##### Supplied records

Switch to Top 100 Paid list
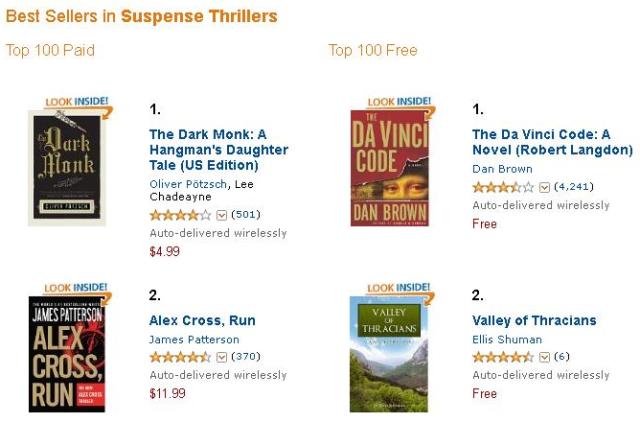 click(50, 50)
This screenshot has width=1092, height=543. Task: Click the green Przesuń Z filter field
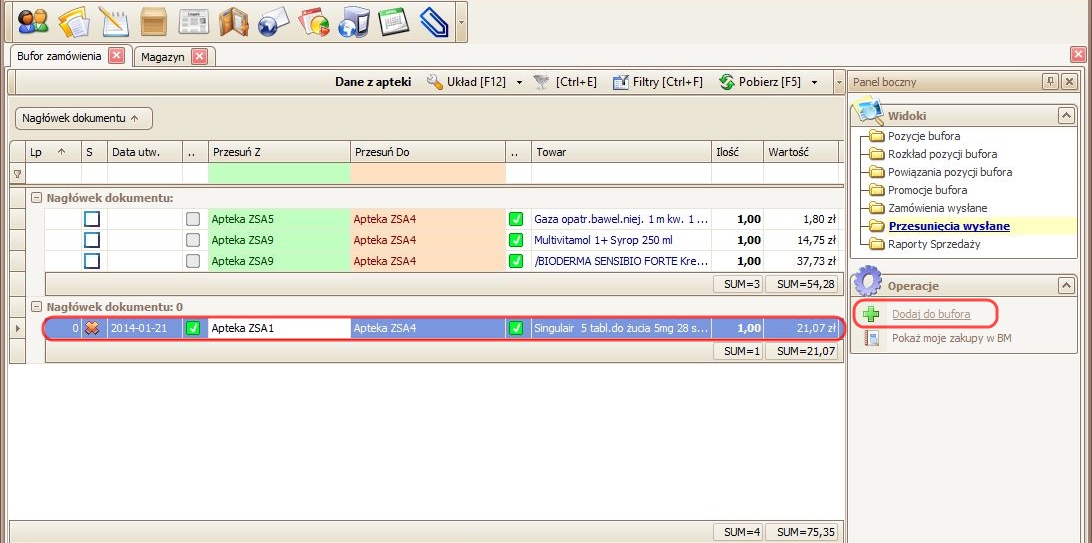(277, 174)
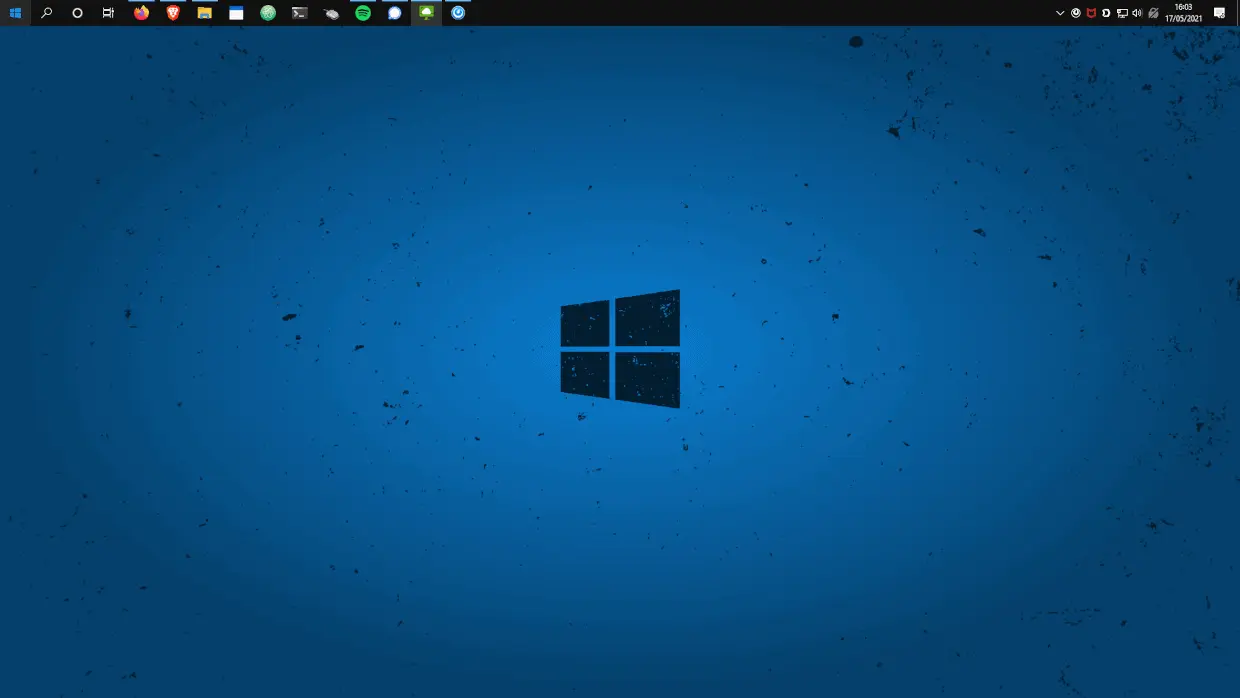
Task: Expand hidden system tray icons
Action: 1061,13
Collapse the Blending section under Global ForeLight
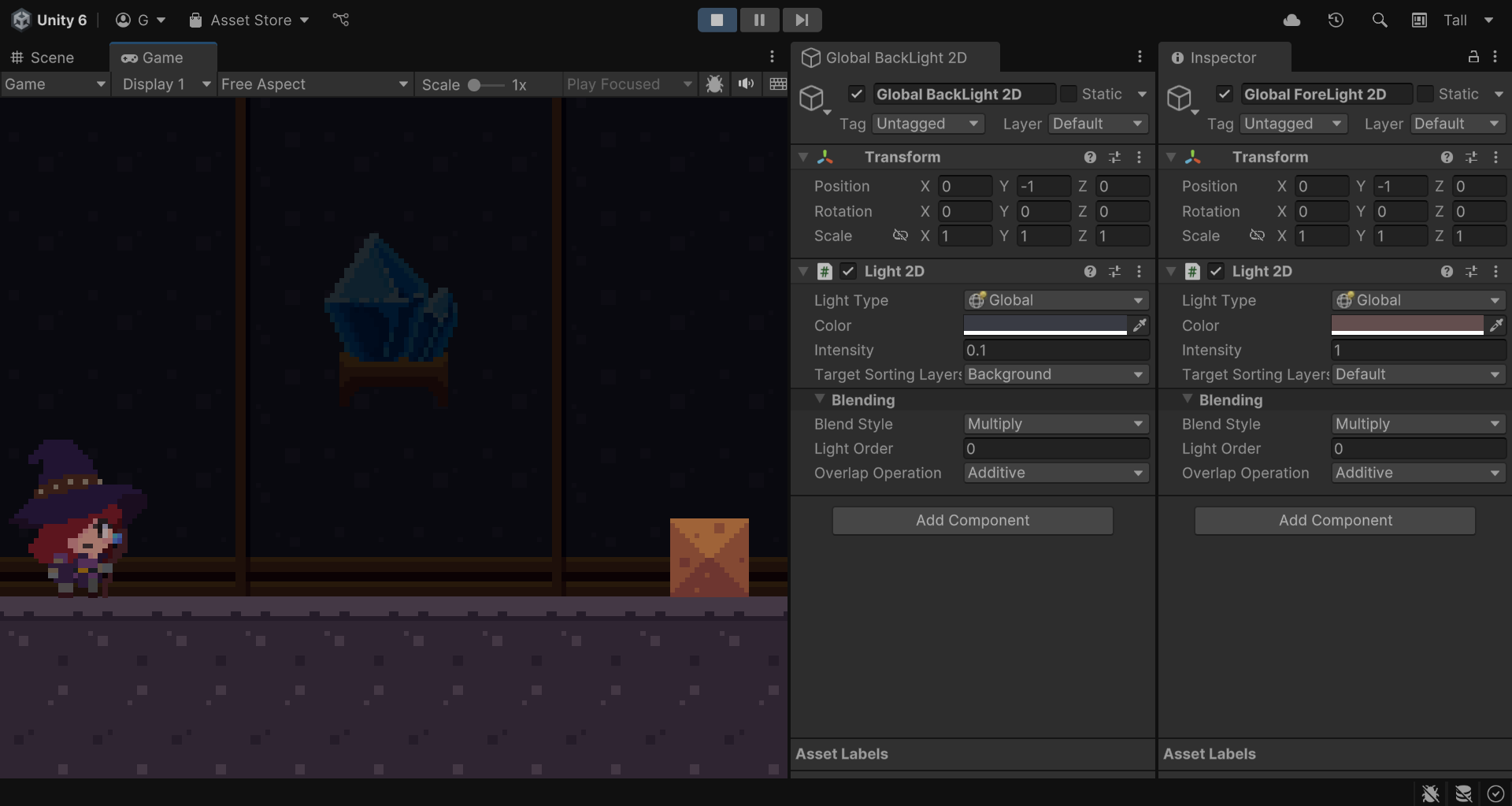Image resolution: width=1512 pixels, height=806 pixels. click(x=1188, y=400)
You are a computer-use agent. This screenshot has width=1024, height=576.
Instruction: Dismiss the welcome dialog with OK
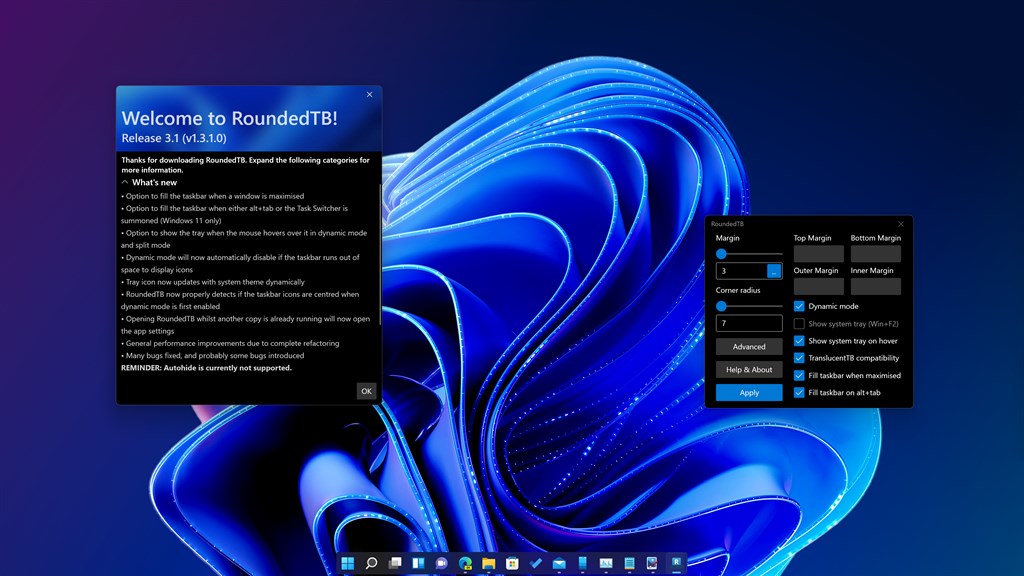click(367, 391)
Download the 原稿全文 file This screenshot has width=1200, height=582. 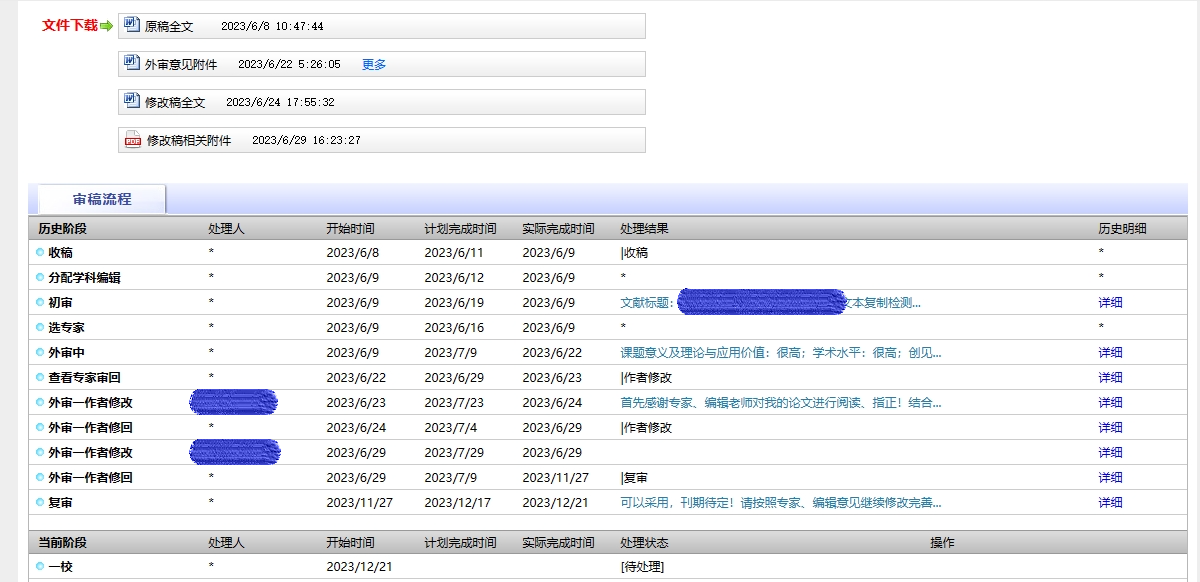[x=169, y=27]
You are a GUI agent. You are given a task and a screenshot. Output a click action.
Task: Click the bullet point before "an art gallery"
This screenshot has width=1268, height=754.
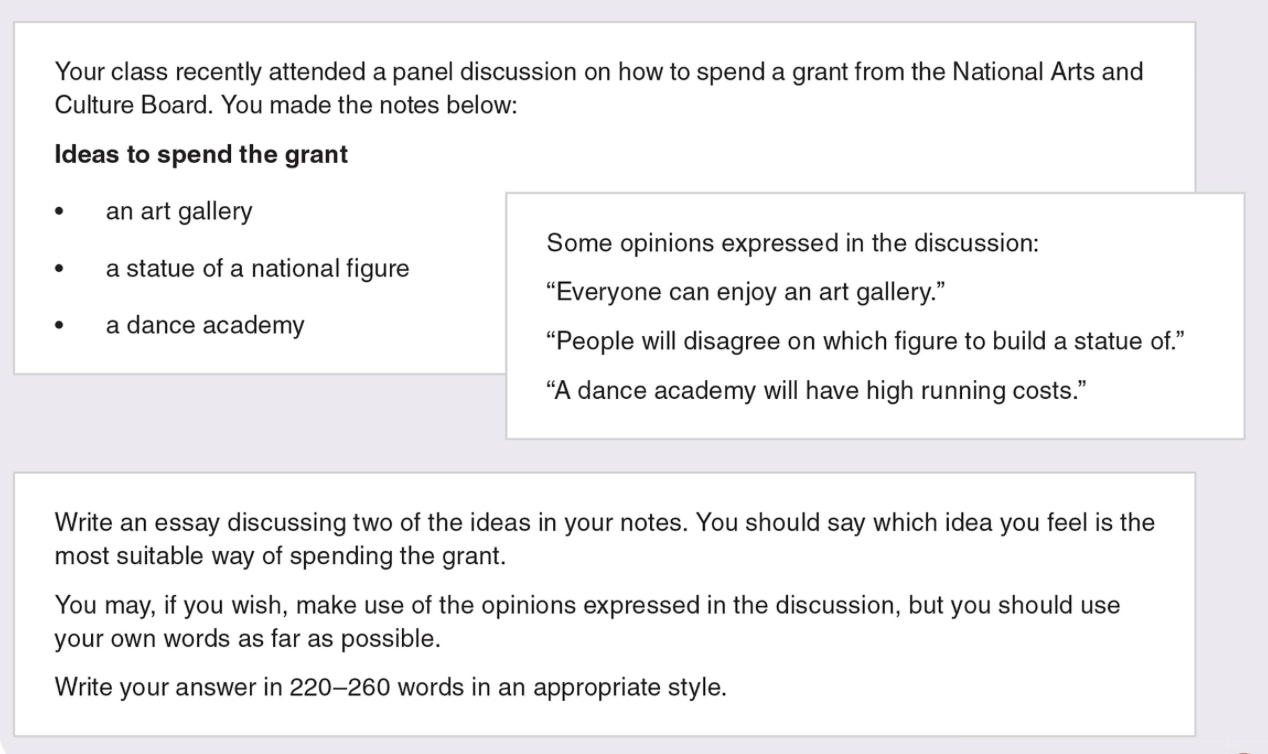[61, 214]
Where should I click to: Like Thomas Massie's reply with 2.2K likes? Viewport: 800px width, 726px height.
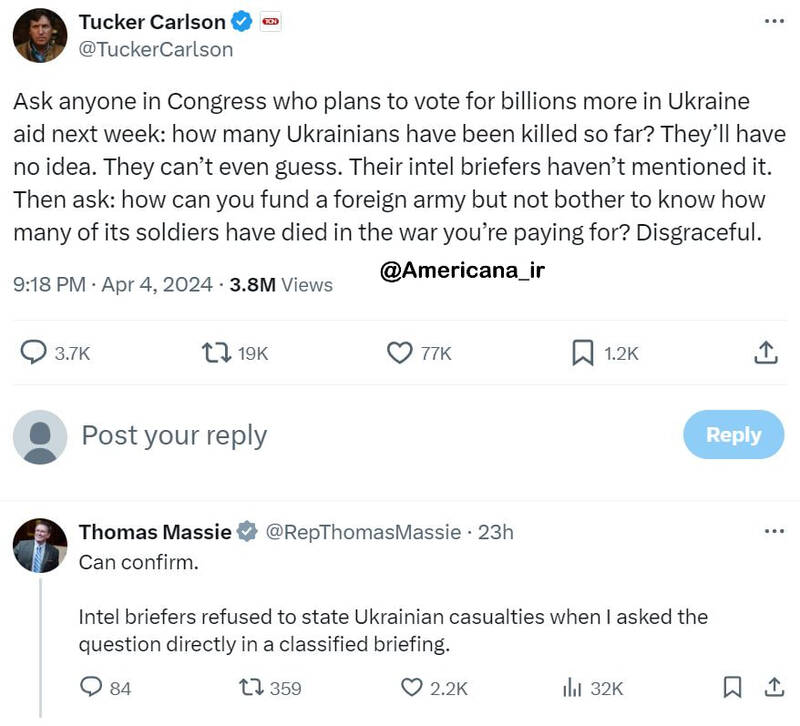point(412,687)
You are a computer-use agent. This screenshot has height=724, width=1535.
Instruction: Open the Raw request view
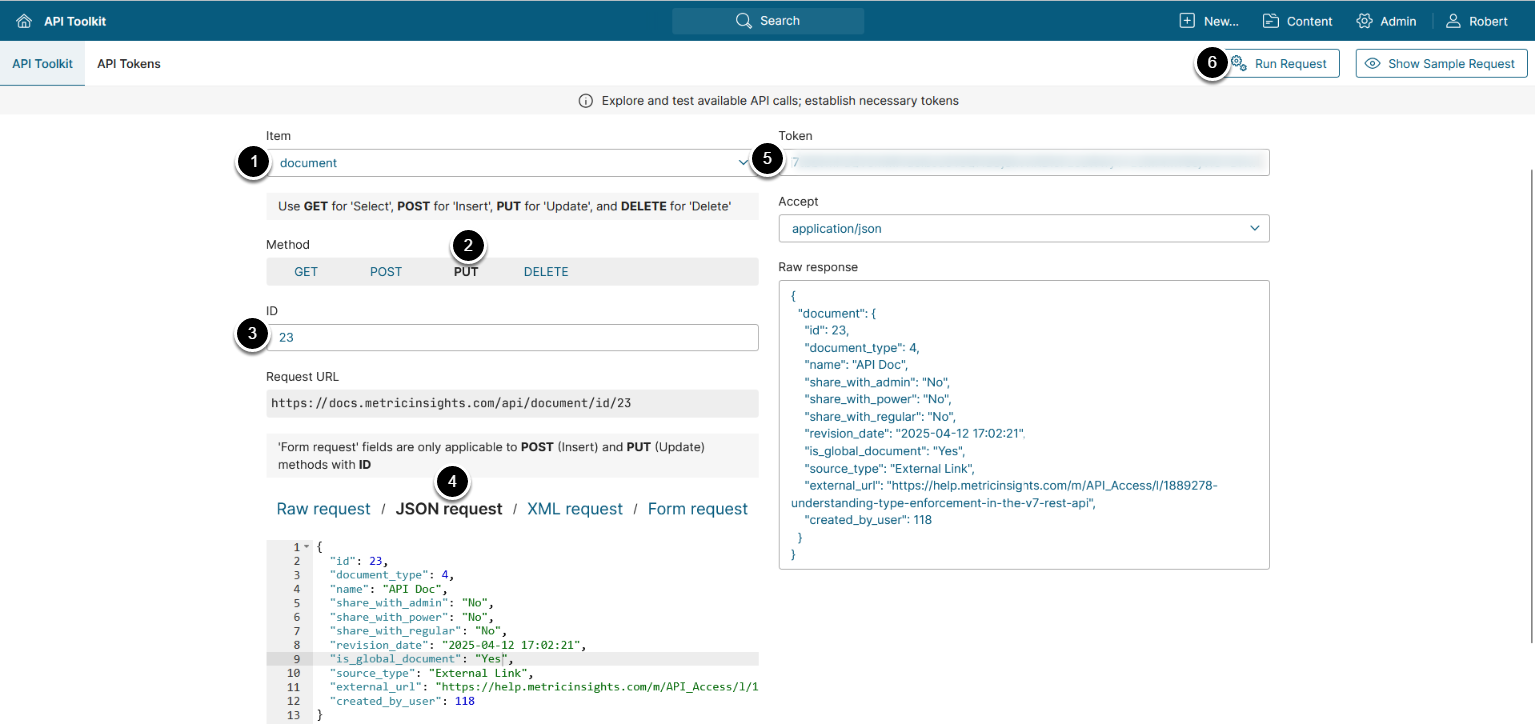[323, 509]
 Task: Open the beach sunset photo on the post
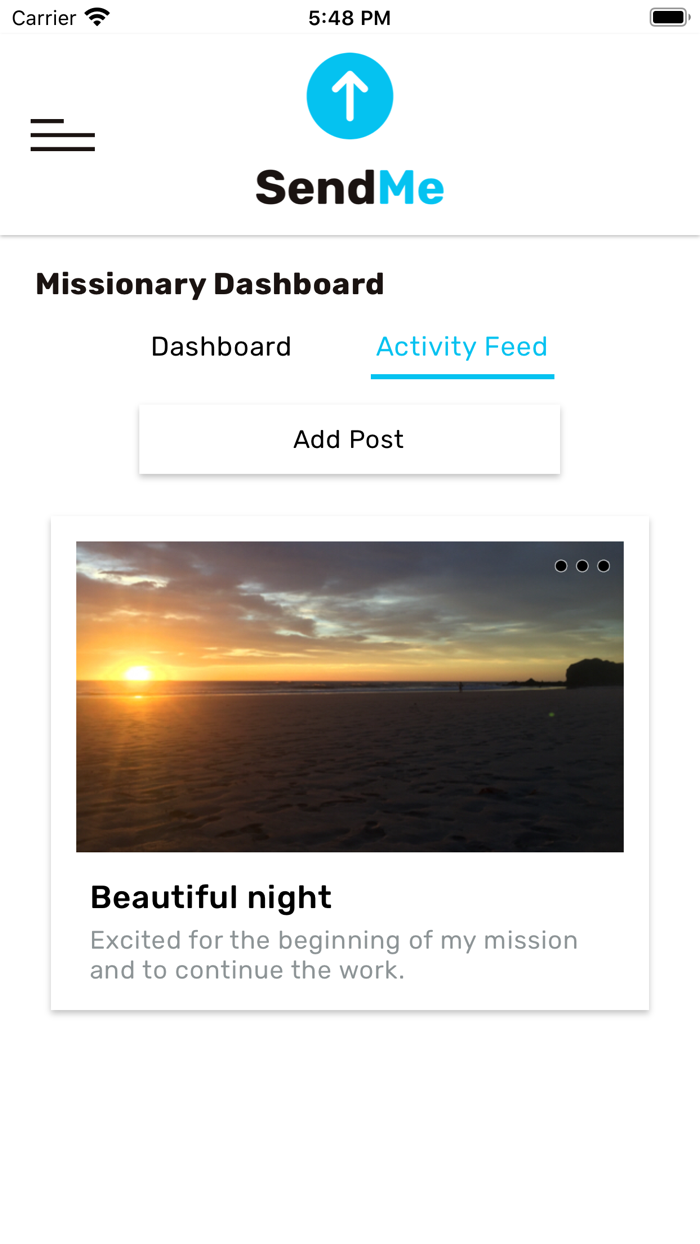(x=349, y=697)
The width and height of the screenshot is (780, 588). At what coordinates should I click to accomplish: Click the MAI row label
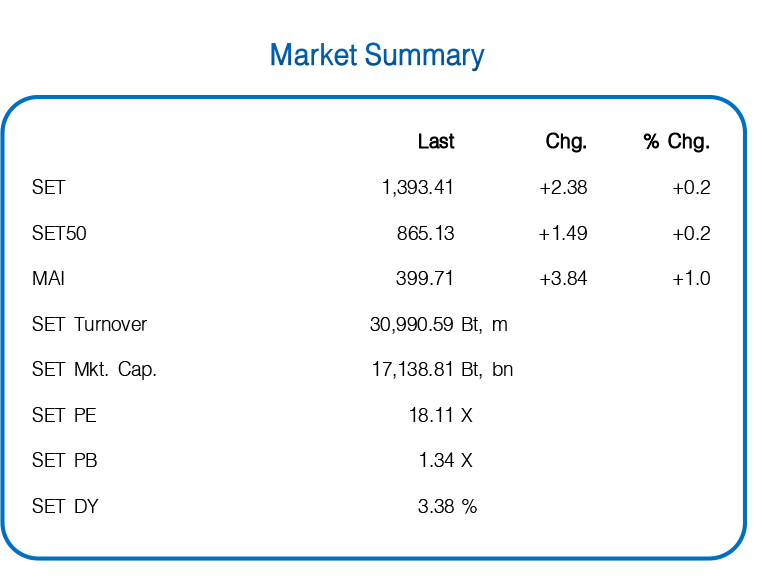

##########

▶ **What is needed**
With the pictures left out, transcribe exactly the lines from the line holding "You are a GUI" through the closing line of the entries.

▶ **Exercise solution**
You are a GUI agent. You are given a task and a screenshot. Output a click action.
Task: Click the bullet point before "an art gallery"
This screenshot has width=1268, height=754.
[61, 214]
Where should I click to: Like Thomas Massie's reply with 2.2K likes? Viewport: 800px width, 726px height.
point(412,687)
You are a computer-use agent. This screenshot has height=724, width=1535.
Instruction: Open the Raw request view
[323, 509]
 Task: Open the beach sunset photo on the post
(x=349, y=697)
The width and height of the screenshot is (780, 588). At what coordinates should I click to accomplish: Click the MAI row label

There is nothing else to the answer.